» THE PROBLEM
Print every line of this listing again without changing anything.

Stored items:
>>>>
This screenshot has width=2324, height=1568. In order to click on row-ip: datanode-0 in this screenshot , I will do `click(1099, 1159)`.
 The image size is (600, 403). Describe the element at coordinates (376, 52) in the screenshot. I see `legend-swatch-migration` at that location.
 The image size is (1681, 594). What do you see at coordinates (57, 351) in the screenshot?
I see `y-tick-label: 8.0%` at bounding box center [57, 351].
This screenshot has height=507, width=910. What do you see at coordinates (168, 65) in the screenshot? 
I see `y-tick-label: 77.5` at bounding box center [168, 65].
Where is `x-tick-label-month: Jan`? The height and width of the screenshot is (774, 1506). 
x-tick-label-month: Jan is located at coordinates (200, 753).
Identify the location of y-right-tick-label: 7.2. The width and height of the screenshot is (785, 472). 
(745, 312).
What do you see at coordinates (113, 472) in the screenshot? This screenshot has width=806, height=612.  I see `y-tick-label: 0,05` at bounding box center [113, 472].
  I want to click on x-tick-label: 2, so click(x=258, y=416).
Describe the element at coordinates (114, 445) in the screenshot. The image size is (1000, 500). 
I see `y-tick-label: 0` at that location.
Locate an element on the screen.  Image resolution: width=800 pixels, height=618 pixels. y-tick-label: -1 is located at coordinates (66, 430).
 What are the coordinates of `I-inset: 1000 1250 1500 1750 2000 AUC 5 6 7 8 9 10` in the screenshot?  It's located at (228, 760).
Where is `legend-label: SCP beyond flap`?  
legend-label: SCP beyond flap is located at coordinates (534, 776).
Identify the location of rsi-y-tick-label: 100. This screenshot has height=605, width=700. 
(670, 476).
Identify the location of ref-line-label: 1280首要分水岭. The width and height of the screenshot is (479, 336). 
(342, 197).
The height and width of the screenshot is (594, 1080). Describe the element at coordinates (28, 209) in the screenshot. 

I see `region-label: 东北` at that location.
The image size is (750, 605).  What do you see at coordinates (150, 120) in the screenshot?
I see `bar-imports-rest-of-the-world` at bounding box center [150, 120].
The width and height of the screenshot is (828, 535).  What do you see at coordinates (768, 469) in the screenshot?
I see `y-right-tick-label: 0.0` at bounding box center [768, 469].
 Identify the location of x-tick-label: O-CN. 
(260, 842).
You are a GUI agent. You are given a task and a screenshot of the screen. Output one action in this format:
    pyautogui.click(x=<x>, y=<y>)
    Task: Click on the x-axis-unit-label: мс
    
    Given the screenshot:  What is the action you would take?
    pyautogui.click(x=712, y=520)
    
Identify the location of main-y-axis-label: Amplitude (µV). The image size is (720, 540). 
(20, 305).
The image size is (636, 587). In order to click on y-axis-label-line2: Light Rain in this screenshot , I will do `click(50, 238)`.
<<<<
» ANSWER SECTION
This screenshot has width=2324, height=1568. In order to click on row-ip: datanode-0 in this screenshot , I will do `click(1099, 1159)`.
 The image size is (600, 403). Describe the element at coordinates (376, 52) in the screenshot. I see `legend-swatch-migration` at that location.
 The image size is (1681, 594). What do you see at coordinates (57, 351) in the screenshot?
I see `y-tick-label: 8.0%` at bounding box center [57, 351].
This screenshot has height=507, width=910. What do you see at coordinates (168, 65) in the screenshot? 
I see `y-tick-label: 77.5` at bounding box center [168, 65].
Where is `x-tick-label-month: Jan`? The height and width of the screenshot is (774, 1506). 
x-tick-label-month: Jan is located at coordinates (200, 753).
Identify the location of y-right-tick-label: 7.2. The width and height of the screenshot is (785, 472). 
(745, 312).
What do you see at coordinates (113, 472) in the screenshot? This screenshot has width=806, height=612.  I see `y-tick-label: 0,05` at bounding box center [113, 472].
  I want to click on x-tick-label: 2, so click(x=258, y=416).
Describe the element at coordinates (114, 445) in the screenshot. The image size is (1000, 500). 
I see `y-tick-label: 0` at that location.
Locate an element on the screen.  Image resolution: width=800 pixels, height=618 pixels. y-tick-label: -1 is located at coordinates (66, 430).
 What are the coordinates of `I-inset: 1000 1250 1500 1750 2000 AUC 5 6 7 8 9 10` in the screenshot?  It's located at (228, 760).
Where is `legend-label: SCP beyond flap`?  
legend-label: SCP beyond flap is located at coordinates (534, 776).
Identify the location of rsi-y-tick-label: 100. This screenshot has height=605, width=700. 
(670, 476).
Identify the location of ref-line-label: 1280首要分水岭. The width and height of the screenshot is (479, 336). 
(342, 197).
The height and width of the screenshot is (594, 1080). Describe the element at coordinates (28, 209) in the screenshot. 

I see `region-label: 东北` at that location.
The image size is (750, 605).  What do you see at coordinates (150, 120) in the screenshot?
I see `bar-imports-rest-of-the-world` at bounding box center [150, 120].
The width and height of the screenshot is (828, 535).  What do you see at coordinates (768, 469) in the screenshot?
I see `y-right-tick-label: 0.0` at bounding box center [768, 469].
 Identify the location of x-tick-label: O-CN. 
(260, 842).
You are a GUI agent. You are given a task and a screenshot of the screen. Output one action in this format:
    pyautogui.click(x=<x>, y=<y>)
    Task: Click on the x-axis-unit-label: мс
    
    Given the screenshot:  What is the action you would take?
    pyautogui.click(x=712, y=520)
    
Identify the location of main-y-axis-label: Amplitude (µV). The image size is (720, 540). 
(20, 305).
The image size is (636, 587). In order to click on y-axis-label-line2: Light Rain in this screenshot , I will do `click(50, 238)`.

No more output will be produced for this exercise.